We have demonstrated the feasibility of multi-breath wash-in imaging of regional fractional ventilation using HP 129Xe MRI for the first time in both healthy and diseased human subjects. While no subject reported any adverse events from back-to-back inhalation of an imaging gas mixture containing 30% 129Xe, it is important to guarantee a normoxic gas mixture when using separate bags for oxygen and xenon due to their drastically different densities. It is also interesting to note that, among all subjects, the COPD subject was least affected by xenon—a fact which may be explained by her compromised percent predicted DLCO of 25% (a measure of gas uptake).

Acknowledgements

This work was funded by NIH R01-HL127969 04.

References

1- Hamedani H, et al. Radiology 279 (3), 917-924

Figures

Gas delivery device schematics and configurations, which administers predefined equal volumes of normoxic gas mixtures containing the polarized imaging gas. Two separate line are required for keeping the paramagnetic oxygen separate from polarized imaging gas. It is important to use larger diameter tubes for the oxygen bag to ensure proper gas mixing: in example when breathing an average of 700 mL of O2 in 5s through an ID=5mm tube, flow will stay in the laminar regime; meanwhile, flow of the denser xenon will pass the transient Reynolds’ number, becoming turbulent and resulting in poor gas mixing.

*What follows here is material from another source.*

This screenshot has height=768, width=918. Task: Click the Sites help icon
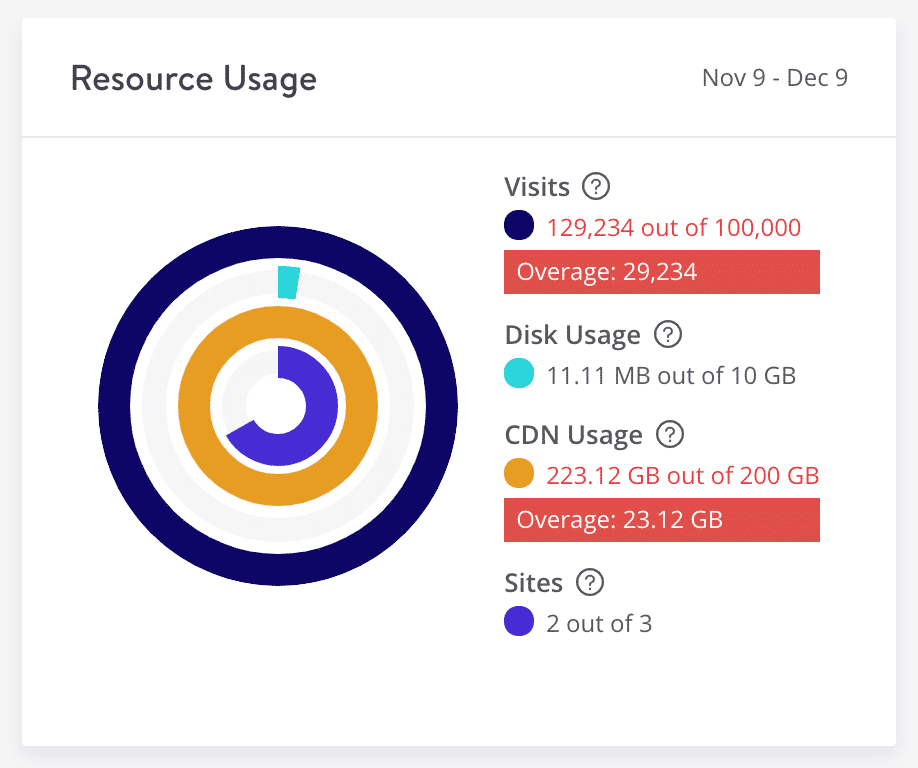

Figure 2- A) The imaging protocol is consisted of six back-to-back inhalation of a gas mixture containing the HP contrast followed by a short breath-hold and slice-selective image of the gas distribution. B) Gas distribution spin-density maps and the fractional ventilation maps and whole-lung distribution for a healthy (%FEV1=0.75) and COPD subject (%FEV1=0.42).